While we celebrate the new, it is good to look back and reflect on the previous incarnations of the Rhodes University Library. A Rhodes alumnus Sue van der Riet, who has carefully collated and compiled a Library history, makes the point that, “it is the nature of libraries to devour space,” and Rhodes has been no exception to this rule.

Read the full history, written by Sue van der Riet:

This lack of space, and the need to accommodate evolving patterns of use, has taken the University’s library on a circuitous route – from humble beginnings in a single room in the old Drostdy Building, more than a century ago, to the resplendent building now occupying the heart of the campus, and the title, fitting in so many ways, of ‘Rhodes University’s most intelligent building’.

A couple of years after the founding of Rhodes University College in 1904, a sizeable library collection already existed, thanks largely to a gift from HM Stationery Office of quarto volumes of the Anglo-Saxon Chronicle. Gill College in Somerset East contributed material from the old University of the Cape of Good Hope, and very soon the Library had outgrown its single room in the Drostdy and moved to a small red brick building, described as squat and hideous, but with at least more room to house the ever-increasing collection. This took place in 1917, and the library remained there for some twenty years.

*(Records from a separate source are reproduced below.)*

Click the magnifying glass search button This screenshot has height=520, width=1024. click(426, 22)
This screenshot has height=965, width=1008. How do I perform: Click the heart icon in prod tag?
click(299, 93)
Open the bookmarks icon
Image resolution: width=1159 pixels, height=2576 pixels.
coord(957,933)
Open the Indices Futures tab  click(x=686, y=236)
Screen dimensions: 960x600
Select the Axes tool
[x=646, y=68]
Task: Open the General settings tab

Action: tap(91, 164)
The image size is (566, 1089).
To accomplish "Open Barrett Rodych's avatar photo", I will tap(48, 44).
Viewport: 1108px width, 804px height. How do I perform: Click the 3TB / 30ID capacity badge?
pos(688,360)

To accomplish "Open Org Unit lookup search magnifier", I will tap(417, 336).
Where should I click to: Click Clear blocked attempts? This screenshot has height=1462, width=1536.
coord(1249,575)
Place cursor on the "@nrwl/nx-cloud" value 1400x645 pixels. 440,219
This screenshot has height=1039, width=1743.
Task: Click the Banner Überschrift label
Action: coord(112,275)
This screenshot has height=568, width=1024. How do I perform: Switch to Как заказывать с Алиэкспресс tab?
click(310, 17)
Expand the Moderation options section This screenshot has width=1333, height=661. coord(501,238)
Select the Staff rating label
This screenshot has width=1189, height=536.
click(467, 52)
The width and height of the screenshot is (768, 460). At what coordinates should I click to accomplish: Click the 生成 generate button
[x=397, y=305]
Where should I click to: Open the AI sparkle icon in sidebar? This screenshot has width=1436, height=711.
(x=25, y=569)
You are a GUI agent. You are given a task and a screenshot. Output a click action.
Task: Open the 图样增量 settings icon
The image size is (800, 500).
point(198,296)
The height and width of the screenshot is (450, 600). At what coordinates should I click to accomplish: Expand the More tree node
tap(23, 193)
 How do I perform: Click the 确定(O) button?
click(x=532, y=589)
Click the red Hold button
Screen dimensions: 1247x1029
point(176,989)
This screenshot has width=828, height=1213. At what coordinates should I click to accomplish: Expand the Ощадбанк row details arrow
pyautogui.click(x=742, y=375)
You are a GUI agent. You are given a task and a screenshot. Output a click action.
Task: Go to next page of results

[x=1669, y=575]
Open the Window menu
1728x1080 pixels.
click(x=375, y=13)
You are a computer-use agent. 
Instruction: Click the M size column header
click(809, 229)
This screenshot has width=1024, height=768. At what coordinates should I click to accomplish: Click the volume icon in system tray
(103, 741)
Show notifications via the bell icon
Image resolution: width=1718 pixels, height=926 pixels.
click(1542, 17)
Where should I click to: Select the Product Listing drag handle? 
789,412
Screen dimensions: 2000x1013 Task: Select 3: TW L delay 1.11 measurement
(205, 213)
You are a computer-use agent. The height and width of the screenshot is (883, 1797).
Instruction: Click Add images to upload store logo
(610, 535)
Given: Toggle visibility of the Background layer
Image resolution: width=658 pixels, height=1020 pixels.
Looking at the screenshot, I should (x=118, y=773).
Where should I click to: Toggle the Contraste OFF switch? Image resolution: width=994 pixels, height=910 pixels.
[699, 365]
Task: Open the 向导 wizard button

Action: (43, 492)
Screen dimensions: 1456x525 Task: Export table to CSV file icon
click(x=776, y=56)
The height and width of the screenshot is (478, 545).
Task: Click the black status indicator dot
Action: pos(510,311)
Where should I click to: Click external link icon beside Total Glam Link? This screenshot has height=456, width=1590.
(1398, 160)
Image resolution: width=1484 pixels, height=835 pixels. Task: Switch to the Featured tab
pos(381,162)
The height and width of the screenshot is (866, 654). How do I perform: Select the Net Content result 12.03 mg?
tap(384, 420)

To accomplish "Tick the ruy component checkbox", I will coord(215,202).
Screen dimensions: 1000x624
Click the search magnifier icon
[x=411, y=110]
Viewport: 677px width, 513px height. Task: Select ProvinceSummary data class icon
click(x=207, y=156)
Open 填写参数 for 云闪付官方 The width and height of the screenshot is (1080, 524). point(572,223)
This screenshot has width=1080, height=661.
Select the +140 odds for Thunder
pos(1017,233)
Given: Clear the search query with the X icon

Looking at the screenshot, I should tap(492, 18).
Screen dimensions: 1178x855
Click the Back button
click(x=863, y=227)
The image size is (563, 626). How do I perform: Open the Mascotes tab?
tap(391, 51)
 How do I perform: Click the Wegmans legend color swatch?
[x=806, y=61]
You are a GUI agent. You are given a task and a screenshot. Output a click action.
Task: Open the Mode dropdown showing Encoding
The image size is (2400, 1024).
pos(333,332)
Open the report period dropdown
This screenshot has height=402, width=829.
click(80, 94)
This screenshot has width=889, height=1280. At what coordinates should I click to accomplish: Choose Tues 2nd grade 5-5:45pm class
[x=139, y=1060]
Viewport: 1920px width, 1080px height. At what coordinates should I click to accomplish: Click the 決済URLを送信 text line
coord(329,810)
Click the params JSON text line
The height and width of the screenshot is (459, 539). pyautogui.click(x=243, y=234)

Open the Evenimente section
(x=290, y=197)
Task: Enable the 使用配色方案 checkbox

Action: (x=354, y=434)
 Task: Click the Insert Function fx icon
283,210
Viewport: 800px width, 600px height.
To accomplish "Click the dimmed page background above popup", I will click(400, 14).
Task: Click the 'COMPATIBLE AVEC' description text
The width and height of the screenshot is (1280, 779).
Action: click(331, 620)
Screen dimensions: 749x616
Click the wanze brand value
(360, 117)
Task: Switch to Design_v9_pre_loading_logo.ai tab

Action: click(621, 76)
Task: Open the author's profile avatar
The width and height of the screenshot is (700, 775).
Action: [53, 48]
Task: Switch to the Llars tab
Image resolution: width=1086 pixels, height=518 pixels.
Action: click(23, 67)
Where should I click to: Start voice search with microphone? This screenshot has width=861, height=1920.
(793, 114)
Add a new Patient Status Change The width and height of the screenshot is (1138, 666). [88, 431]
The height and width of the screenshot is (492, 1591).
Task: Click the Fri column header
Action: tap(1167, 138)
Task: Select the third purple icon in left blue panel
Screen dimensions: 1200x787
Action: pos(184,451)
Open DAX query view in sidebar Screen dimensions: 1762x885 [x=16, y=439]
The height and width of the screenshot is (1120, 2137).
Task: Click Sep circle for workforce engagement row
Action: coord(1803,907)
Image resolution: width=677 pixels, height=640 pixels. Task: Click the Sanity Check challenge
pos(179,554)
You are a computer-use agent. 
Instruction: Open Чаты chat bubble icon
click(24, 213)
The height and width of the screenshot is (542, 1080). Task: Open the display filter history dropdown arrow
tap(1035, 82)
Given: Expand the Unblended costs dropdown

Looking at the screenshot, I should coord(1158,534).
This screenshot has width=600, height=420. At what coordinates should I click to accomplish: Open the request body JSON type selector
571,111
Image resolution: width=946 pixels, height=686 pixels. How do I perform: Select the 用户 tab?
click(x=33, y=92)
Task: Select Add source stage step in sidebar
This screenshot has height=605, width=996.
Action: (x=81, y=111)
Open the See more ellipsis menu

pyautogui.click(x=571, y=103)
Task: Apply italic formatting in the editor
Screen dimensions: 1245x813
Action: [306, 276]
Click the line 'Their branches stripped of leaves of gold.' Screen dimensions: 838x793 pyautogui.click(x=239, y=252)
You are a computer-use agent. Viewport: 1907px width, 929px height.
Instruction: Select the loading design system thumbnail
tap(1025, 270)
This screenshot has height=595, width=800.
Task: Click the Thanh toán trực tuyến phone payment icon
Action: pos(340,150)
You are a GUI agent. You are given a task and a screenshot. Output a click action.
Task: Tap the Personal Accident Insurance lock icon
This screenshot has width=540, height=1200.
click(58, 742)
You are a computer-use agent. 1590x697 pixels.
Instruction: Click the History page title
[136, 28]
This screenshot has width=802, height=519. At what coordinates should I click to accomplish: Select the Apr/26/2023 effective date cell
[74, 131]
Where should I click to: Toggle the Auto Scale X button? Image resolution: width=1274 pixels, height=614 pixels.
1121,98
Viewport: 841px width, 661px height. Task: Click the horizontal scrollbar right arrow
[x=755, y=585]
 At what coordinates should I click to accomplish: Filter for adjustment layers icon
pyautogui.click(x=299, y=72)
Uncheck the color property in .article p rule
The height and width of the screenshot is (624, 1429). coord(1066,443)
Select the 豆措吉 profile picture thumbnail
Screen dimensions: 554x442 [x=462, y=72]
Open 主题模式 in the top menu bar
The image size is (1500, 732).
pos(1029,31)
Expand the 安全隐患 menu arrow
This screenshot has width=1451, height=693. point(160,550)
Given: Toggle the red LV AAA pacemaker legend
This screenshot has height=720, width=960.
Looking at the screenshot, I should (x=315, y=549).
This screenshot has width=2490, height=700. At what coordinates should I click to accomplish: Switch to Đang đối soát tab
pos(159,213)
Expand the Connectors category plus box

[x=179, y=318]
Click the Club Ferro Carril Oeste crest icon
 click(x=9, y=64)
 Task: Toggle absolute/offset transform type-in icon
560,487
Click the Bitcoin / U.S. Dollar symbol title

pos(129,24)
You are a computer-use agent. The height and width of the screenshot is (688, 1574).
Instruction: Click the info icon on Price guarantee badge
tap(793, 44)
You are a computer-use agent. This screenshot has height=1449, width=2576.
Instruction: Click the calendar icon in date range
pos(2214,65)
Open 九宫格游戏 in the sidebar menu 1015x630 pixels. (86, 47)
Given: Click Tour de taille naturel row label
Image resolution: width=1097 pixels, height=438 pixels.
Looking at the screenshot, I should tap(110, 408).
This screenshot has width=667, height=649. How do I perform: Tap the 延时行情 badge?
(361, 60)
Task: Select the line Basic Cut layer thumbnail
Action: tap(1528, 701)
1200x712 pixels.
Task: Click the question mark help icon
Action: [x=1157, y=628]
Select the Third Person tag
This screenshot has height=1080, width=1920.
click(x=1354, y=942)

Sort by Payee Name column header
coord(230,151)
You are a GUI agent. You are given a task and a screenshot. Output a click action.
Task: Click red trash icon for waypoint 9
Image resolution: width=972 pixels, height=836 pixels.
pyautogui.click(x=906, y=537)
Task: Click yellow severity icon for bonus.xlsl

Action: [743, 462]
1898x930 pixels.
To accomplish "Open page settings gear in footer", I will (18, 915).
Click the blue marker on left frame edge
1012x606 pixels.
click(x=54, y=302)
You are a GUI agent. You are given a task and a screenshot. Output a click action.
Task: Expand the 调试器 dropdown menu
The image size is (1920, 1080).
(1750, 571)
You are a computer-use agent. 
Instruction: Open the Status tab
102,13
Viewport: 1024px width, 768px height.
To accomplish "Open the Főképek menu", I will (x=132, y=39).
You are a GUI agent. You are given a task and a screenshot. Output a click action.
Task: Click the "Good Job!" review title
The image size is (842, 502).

The end of the Great Depression saw the University able to build the centre portion of the Main Admin Block, and the library moved again, to the space under the clock tower.

A fortuitous visit in 1932 led to good fortune. Reverend Anson Phelps Stokes, sponsored by the Carnegie Corporation of New York, visited Rhodes University College and submitted a full report in which he expressed his admiration of Rhodes and his impression of the inadequacy of the library facilities. “I can think of few more appealing opportunities for library development in the Union than at Rhodes University College in Grahamstown,” Stokes wrote.

Five years later, when money was once again in short supply, this report brought a letter from the Carnegie Corporation with a proposal to grant a Carnegie Library Fellowship for one year, enabling a librarian to be trained in America and with the promise of a “substantial grant for the purchase of books.” This relationship is echoed today, with the Carnegie Research Commons a major feature of the new Library.

Library Fellow FG van der Riet was selected, returning after a year as the first professional Librarian of Rhodes University College. He remained in this post for the next 40 years. Described as a perfect gentleman and an outstanding scholar, under his stewardship the Library grew exponentially, receiving donations of many rare and valuable items.

Van der Riet, with some relief, escaped into retirement just as libraries began to make use of newly available technologies, and computers installed in the Library were an imminent event!

Once again the library was outgrowing its home under the clock tower, having annexed 13 classrooms and studies and the corridor serving them. The University Council afforded this a high priority and by March 1958 a site had been identified and purchased.

Previously the Grahamstown Tennis Club, it was surrounded by academic buildings and residences and regarded as the ideal site. Declared open by Lady Schonland, wife of the Chancellor, in 1961, it made use of a new modular design, which, along with the departure of some major collections such as the Law Library and the National English Literary Museum (NELM) to new homes, meant that it was a further fifty years before space constraints once again dictated the necessity of a new addition to the existing building.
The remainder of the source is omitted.